I’m thoroughly enjoying reading the book titled “Why It Does Not Have To Be In Focus: Modern Photography Explained” by Jackie Higgins. (Available at Waterstones) and enjoyed reading about the photographer Gary Schneider. In particular, his long-exposure portrait photographs in the project titled “faces“, made by sculpting the face with a torchlight over a long exposure of 10 minutes plus. Taken in a darkened room, the effect is a softened, multi-faceted representation of the sitter.
I decided instantly that this was a technique I wanted to explore. To begin with, I chose my favourite ornament, a wooden sculpture of Mozart and set about setting everything up.
To create these images, I:
- Created a dark area behind the sofa using blankets… yes, much like building a den as a child.
- Got together the equipment I needed:
- Focussed on the object and set the exposure
- Add the Big Stopper in front of the lens
- Adjust the exposure accordingly (I set 30 seconds and used bulb mode to allow for longer exposures)

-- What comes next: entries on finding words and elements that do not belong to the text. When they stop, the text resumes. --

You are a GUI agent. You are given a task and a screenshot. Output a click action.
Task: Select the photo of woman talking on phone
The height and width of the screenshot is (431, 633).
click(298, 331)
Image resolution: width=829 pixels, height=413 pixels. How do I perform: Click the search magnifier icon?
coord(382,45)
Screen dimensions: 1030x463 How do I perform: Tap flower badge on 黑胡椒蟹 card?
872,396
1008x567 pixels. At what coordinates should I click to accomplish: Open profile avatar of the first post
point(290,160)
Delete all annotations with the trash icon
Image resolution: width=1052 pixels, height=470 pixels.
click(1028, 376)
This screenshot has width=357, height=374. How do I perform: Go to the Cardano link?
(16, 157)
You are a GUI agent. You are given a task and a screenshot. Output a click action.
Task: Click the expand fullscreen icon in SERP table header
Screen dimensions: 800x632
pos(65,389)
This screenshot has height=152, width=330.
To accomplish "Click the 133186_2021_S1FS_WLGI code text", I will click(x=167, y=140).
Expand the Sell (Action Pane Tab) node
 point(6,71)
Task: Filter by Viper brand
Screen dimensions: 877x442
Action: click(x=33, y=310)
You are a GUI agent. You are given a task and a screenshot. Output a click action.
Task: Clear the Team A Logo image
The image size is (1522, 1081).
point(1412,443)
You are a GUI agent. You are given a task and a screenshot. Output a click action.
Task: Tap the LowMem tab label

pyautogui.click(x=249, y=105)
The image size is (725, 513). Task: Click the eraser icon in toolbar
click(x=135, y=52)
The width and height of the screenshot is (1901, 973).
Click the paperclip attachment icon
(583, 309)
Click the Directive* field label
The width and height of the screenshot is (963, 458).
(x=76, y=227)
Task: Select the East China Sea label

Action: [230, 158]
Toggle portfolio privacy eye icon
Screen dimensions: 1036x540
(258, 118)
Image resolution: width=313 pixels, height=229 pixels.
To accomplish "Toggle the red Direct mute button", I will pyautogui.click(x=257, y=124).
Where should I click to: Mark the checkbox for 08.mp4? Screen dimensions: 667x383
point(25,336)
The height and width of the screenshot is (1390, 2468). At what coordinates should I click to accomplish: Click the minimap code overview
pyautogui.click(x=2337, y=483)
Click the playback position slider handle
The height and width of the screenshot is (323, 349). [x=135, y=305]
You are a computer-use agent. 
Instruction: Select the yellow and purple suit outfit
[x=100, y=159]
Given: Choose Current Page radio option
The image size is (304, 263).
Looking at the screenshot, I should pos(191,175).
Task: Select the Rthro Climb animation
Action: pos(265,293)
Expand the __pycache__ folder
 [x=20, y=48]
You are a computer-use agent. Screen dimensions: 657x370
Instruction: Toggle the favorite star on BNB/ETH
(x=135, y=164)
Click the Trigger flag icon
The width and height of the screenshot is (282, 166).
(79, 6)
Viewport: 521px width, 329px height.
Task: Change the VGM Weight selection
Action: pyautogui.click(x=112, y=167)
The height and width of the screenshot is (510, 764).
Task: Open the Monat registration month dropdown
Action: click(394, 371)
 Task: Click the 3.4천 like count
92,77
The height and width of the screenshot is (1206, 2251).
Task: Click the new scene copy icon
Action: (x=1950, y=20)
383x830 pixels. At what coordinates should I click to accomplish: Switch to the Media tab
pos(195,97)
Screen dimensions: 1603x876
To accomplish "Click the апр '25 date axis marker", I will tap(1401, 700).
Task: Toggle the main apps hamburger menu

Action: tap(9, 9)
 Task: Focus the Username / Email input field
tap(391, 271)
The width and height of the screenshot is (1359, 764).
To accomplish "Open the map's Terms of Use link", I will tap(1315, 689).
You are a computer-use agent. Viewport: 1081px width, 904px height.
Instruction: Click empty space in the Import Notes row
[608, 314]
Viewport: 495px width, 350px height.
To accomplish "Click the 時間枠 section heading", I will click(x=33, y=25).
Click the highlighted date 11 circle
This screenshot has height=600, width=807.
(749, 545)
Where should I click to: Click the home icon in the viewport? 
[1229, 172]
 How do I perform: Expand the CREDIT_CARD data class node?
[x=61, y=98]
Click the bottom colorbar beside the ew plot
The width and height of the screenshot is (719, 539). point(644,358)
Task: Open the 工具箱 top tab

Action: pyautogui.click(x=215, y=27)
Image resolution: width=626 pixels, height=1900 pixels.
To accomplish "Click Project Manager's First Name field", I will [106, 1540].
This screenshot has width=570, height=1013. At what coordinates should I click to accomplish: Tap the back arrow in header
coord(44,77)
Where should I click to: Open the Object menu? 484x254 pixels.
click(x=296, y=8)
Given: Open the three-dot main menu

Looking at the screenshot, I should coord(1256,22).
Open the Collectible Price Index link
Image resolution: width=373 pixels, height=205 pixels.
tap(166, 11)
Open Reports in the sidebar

- Either use a remote release or, if you don’t have one, set the camera to a 10 second self timer to allow the camera to settle. (you can see from one of my photographs that the subject is blurred as a result of camera shake)
- With the shutter open, shine the torch on the subject and move it around to paint the object using the light. The longer you stay in one position, the brighter that will be depicted on the final photograph.